Privacy-first AI memory system. All memory is explicitly user-authored, structured, editable, and deletable. The AI model is stateless -- it sees only what you choose to show it.

Requirements

  • Node.js >= 20.0.0 (LTS)
  • An OpenAI-compatible API key (OpenAI, local model via ollama, etc.)

Setup

npm install

Environment Variables

Required:

export RM_API_KEY="your-secret-api-key"        # User key -- full access to all endpoints
export RM_MODEL_API_KEY="sk-..."               # Your OpenAI (or compatible) API key
export RM_MODEL_NAME="gpt-4o-mini"             # Model identifier

Optional:

export RM_PORT=3000                            # HTTP port (default: 3000)
export RM_DB_PATH="/data/reflect-memory.db"     # SQLite file path (default on Railway)
export RM_MODEL_BASE_URL="https://api.openai.com/v1"  # Model API base URL
export RM_MODEL_TEMPERATURE=0.7                # Temperature (default: 0.7)
export RM_MODEL_MAX_TOKENS=1024                # Max tokens (default: 1024)
export RM_SYSTEM_PROMPT="Your custom prompt"   # System prompt for AI queries

Agent keys (per-vendor, optional):

export RM_AGENT_KEY_CHATGPT="agent-key-for-chatgpt"   # Registers vendor "chatgpt"
export RM_AGENT_KEY_CLAUDE="agent-key-for-claude"      # Registers vendor "claude"
# RM_AGENT_KEY_<NAME> -- any env var matching this pattern registers a vendor

Dashboard multi-user auth (required for dashboard deployment):

export RM_DASHBOARD_SERVICE_KEY="..."   # Shared with dashboard. Generate: openssl rand -hex 32
export RM_DASHBOARD_JWT_SECRET="..."    # Must match dashboard AUTH_SECRET. Same value for JWT verification.

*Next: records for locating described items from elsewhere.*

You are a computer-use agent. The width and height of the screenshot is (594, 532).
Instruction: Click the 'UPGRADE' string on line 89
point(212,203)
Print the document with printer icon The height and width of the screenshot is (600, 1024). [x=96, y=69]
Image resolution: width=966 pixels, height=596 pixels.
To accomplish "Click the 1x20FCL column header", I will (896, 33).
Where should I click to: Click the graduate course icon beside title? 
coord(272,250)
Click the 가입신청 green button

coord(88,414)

Multi-vendor chat (dashboard Chat tab -- enables GPT, Claude, Gemini, Perplexity, Grok):

export RM_CHAT_OPENAI_KEY="sk-..."        # Defaults to RM_MODEL_API_KEY if omitted
export RM_CHAT_ANTHROPIC_KEY="sk-ant-..." # Claude (console.anthropic.com)
export RM_CHAT_GOOGLE_KEY="..."           # Gemini (aistudio.google.com)
export RM_CHAT_PERPLEXITY_KEY="..."       # Perplexity (perplexity.ai/settings/api)
export RM_CHAT_XAI_KEY="..."             # Grok (x.ai)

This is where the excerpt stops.